Up is down and down is up, 2024 
Acrylic and flashe on board 
61 x 61 cm 

Julia Flanagan

Everything I Wonder

24 May – 15 June 2025

OPENING/MEET THE ARTIST Saturday 24 May, 11am – 5pm ALL WELCOME

MEET THE ARTIST Saturday 14 June 11am-2pm ARTIST TALK 1pm

Kindness on view at Straitjacket by Ahn Wells
“Everything I Wonder” is a happy, bright, mesmerising exhibition that leaves you feeling uplifted and energised. Flanagan is a master of shape manipulation and pattern formation. Her innate ability to conjure circles, stripes, parallelograms and wonky lines into perfectly harmonious images is staggering and the reason why her sculptures and paintings frequently make the art prize finalist list.  

Flanagan has long been committed to the creation of pattern.  Her works were previously informed by her domestic interior, the urban landscape and surrounding architecture. Over the years these influences have paved the way to the creation of her own personal library of shapes, motif and forms that instead of referencing the physical world are now concerned with how we feel and how we are affected by colour and formation of pattern.

With this collection of shapes, she is free to go about creating works that ask more philosophical questions and give the viewer more of an opportunity to place their own experiences of the world around them onto the works. Thus, forming a personal connection to the individual pieces.  Each work evoking a sense of joy and happiness.  With the overall exhibition allowing the viewer to reflect on their own human kindness.

Q & A
How do you choose your subject matter? 
Most recently my works have moved away from looking at the immediate world around me, using shapes, form and colours found in my domestic interior, the urban landscape and architecture. Still using familiar motifs, my paintings and sculptures now draw on my personal library of shapes and language of colour and forms that have been developing in my work over the years. In this series, I’ve been contemplating ideas of contentment, joy and happiness, not referencing the tangible physical world , rather , inquisitively reflecting on  how humans feel and how colours, shapes, patterns and forms can be potentially be uplifting, ruminative and harmonious. 

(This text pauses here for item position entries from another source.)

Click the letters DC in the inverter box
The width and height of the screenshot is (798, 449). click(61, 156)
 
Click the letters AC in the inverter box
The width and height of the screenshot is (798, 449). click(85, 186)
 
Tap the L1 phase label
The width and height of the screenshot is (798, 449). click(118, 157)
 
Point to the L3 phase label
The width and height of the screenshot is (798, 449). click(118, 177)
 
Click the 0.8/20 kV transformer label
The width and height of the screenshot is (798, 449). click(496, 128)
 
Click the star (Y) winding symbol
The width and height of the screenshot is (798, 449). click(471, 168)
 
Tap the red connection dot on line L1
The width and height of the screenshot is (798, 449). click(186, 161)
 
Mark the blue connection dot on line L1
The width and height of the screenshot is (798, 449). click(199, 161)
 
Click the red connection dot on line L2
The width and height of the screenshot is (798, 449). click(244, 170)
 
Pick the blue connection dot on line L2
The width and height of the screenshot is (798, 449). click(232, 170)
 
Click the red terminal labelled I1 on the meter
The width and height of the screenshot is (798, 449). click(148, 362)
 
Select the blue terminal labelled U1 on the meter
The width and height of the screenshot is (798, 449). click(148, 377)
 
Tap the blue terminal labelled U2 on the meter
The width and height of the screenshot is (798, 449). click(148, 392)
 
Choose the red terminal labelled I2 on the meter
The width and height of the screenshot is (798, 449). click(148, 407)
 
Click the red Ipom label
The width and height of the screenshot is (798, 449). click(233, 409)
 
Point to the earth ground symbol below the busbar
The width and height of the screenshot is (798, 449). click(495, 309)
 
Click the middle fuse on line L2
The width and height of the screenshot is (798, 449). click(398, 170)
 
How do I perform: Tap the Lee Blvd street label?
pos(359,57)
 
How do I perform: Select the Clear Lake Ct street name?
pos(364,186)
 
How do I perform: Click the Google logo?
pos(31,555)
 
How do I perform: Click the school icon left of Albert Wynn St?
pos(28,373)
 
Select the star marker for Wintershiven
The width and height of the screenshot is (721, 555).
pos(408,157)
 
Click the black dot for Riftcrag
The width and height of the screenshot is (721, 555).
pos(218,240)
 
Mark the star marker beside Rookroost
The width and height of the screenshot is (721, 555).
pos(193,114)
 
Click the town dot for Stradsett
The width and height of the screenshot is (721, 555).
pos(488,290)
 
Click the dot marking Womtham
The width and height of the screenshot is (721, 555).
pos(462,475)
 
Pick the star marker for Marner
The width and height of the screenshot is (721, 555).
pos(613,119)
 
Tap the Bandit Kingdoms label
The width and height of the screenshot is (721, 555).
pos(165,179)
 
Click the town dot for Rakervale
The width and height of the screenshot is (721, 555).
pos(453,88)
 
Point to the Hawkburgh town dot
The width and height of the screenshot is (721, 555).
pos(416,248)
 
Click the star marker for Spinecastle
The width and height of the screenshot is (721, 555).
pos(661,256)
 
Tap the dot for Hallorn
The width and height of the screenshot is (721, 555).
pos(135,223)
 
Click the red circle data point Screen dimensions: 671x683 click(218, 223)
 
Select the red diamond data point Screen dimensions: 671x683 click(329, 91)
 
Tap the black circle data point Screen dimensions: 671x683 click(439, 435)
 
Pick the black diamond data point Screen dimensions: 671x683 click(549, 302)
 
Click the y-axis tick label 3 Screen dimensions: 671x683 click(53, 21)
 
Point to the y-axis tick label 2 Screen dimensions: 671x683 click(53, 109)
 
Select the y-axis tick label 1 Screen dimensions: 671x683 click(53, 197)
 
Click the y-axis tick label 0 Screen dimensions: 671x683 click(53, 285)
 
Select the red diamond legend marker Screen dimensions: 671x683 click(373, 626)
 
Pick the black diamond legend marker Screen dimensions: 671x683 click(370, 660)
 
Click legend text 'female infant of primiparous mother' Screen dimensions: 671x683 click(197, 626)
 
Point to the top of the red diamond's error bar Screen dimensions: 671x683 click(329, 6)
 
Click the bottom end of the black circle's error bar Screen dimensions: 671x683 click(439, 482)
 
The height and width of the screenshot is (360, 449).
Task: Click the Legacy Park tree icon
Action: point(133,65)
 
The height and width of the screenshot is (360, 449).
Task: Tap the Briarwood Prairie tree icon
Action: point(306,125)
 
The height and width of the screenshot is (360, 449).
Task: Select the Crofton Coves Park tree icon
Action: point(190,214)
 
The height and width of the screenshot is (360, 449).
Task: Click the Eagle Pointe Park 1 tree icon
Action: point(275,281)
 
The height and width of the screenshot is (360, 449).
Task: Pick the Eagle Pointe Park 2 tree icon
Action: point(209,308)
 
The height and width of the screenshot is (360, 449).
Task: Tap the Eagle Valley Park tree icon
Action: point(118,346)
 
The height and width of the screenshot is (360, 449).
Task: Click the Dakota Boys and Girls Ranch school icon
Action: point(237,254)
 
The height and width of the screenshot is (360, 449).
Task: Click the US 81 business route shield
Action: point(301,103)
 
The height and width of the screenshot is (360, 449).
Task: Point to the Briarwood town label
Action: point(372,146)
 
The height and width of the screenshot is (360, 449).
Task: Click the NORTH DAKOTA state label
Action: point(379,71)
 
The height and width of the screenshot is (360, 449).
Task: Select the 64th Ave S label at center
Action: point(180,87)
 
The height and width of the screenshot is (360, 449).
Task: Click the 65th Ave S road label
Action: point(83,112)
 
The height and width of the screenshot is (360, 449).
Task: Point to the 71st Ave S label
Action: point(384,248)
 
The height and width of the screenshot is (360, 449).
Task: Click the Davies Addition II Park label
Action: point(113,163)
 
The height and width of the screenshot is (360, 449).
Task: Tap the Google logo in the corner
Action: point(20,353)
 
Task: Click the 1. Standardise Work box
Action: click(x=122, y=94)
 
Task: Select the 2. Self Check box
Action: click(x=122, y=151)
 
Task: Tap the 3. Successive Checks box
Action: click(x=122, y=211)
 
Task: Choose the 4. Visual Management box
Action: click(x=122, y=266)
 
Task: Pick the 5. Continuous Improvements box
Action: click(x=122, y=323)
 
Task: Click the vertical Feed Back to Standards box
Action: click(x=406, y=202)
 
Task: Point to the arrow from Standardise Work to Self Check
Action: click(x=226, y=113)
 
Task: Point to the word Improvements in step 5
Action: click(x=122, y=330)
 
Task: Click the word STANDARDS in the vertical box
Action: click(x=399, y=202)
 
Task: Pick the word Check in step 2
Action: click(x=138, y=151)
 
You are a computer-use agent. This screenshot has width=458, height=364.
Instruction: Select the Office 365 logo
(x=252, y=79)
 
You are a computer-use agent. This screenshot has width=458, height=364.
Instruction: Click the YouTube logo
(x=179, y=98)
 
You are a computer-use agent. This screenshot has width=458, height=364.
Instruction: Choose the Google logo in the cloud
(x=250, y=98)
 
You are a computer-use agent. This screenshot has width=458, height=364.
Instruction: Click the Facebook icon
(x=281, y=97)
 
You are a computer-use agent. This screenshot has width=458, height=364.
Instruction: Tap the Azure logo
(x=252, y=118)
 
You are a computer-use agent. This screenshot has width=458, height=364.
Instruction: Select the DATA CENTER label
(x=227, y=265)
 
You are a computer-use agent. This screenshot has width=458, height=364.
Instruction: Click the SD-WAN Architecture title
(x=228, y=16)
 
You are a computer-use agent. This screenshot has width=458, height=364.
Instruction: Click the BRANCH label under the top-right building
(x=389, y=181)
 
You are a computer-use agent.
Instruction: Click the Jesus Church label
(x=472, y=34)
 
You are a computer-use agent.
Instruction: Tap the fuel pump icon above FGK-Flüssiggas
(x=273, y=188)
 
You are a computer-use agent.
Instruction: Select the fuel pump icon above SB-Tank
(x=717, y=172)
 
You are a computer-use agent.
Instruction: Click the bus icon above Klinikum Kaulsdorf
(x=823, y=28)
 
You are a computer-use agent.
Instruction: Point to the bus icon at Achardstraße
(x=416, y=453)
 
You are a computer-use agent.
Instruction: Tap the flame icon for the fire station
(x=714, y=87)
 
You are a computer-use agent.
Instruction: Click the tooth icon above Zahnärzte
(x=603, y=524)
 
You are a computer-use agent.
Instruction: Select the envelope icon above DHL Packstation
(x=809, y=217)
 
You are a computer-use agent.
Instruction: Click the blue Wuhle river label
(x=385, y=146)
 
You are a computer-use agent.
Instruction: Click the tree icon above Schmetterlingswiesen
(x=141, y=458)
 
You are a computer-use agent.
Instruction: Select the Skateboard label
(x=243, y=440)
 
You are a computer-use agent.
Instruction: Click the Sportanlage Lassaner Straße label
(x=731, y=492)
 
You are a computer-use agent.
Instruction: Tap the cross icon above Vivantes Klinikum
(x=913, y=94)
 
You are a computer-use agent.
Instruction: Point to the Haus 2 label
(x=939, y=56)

What techniques do you use? 
My paintings take shape through making many drawings. With this series the background painting in most of the works have come from a series of miniature colourful pattern designs / drawings intended to be used for repeated textile designs. Over these backgrounds I plan a layering of intertwined shapes , colours and forms. I build up multiple layers of acrylic paint. The shapes and forms layered over the patterned background are created by using painters tape to form straight lines and clearly defined shapes and edges. I work often from drawings when taping, sometimes penciling the areas in that I want to section off but sometimes I ‘ draw ‘ with the tape, applying it directly to the board in a drawing – like manner, looking back and forth to my concept sketches as a guide to form the areas and shapes. 

Who are your influences? 
I have a wide range of artist who I admire. I find excitement in anything with colour, looseness and movement. Abstract painters of course are an influence. Two recent exhibitions at the AGNSW, Kandinsky and Australian Painter Lesley Dumbrell, truely blew my mind. Hillma Af Klimt’s work is inspiring, the colours and scale! I love the work of a number of contemporary American painters including Kellie Ferris,  Matt Kleberg and Paul Wackers to name a few. Melbourne painter, Emily Ferretti’s work is stunning. I love looking at the details and patterns in quilting and patterns and colours in vintage and modern textiles. Designer Ettore Sottsass and the Memphis group are also an influence. There are so many more … 

Artist Biography
Julia Flanagan works across painting, sculpture, textiles and drawing. Born in Newcastle, Julia moved to Sydney to study Painting and completed her Bachelor of Fine Arts at the National Art School in 2004 and her Painting Honours in 2005. Julia has recently completed a series of large scale sculptures as part of an exhibition in the gardens of The Hazelhurst Gallery in Gymea, NSW. She recently collaborated with iconic fashion label Gorman for a range of textiles and clothing. She has exhibited extensively in galleries in Sydney, Wollongong, Melbourne and Newcastle, and has works in local and international collections.

This is her second solo exhibition at Straitjacket. Her first was held in 2023 Time Is A Flat Circle.